▸ Assigned task
Filter the entries down to the lines containing "menu", and copy those lines.

Stored items
---------------
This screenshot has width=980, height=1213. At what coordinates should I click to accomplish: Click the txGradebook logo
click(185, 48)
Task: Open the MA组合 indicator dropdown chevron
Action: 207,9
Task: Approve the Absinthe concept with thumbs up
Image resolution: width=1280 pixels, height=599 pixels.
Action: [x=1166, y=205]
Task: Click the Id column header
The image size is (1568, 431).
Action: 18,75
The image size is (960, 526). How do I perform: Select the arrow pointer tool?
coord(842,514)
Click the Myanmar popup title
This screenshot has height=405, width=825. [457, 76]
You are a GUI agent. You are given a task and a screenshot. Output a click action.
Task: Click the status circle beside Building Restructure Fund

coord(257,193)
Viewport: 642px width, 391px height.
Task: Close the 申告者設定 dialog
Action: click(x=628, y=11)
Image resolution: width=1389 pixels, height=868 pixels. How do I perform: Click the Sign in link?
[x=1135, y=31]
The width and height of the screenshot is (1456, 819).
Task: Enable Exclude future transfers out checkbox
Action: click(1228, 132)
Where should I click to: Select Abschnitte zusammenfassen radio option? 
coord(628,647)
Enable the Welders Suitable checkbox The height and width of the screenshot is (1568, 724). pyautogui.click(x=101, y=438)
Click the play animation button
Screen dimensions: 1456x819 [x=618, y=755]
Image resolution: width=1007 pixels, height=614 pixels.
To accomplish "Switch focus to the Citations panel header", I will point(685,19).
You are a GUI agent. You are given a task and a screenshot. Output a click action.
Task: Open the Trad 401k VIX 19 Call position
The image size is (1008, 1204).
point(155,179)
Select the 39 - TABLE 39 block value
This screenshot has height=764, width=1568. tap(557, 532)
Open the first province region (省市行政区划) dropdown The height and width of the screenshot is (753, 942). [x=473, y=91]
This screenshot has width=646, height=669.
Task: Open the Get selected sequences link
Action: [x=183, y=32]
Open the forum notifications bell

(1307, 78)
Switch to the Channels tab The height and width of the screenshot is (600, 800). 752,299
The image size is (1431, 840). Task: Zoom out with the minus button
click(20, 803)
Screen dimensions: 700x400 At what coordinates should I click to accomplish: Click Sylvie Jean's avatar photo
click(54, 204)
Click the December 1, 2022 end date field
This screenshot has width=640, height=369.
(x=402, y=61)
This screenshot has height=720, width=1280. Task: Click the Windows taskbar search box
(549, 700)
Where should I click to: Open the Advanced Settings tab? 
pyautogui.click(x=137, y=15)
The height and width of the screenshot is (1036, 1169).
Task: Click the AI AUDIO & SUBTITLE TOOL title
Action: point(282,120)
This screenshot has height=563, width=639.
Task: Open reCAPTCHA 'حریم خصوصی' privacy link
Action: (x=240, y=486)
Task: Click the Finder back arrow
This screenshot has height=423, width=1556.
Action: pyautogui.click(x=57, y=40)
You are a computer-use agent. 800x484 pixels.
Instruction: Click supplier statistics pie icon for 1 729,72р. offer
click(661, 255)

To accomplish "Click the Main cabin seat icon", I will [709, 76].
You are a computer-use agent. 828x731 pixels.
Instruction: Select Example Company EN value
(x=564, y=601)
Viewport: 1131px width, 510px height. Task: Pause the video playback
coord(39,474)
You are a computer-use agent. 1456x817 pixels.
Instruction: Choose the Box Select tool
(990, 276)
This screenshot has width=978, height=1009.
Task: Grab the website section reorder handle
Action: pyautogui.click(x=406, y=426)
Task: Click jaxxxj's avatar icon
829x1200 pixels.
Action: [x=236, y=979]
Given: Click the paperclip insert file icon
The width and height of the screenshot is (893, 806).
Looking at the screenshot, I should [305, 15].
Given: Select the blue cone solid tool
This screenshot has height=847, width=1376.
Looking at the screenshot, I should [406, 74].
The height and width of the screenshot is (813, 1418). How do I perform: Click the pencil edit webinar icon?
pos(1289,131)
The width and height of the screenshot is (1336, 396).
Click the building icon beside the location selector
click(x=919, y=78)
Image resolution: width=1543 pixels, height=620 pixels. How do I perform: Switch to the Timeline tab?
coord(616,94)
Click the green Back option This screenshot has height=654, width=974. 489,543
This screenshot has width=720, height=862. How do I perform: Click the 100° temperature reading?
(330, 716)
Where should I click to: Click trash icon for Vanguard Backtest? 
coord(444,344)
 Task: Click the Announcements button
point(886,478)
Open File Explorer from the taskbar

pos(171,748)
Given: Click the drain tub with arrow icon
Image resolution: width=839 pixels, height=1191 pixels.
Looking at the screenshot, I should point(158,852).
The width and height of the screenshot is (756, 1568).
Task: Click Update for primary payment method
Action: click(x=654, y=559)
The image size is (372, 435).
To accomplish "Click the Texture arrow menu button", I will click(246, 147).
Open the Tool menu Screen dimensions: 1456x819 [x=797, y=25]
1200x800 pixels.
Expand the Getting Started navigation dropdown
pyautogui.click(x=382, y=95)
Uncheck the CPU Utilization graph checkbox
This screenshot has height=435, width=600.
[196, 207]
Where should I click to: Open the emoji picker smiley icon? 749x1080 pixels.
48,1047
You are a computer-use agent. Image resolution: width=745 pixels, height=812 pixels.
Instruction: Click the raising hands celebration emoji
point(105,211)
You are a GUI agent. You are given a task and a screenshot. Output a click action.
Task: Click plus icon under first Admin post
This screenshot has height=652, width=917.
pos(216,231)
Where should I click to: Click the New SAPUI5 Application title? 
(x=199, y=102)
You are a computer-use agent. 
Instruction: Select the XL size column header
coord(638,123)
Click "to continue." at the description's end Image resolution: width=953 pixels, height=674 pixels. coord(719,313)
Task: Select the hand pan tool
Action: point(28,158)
---------------
▸ Answer for the task
To accomplish "Click the Texture arrow menu button", I will click(246, 147).
Open the Tool menu Screen dimensions: 1456x819 [x=797, y=25]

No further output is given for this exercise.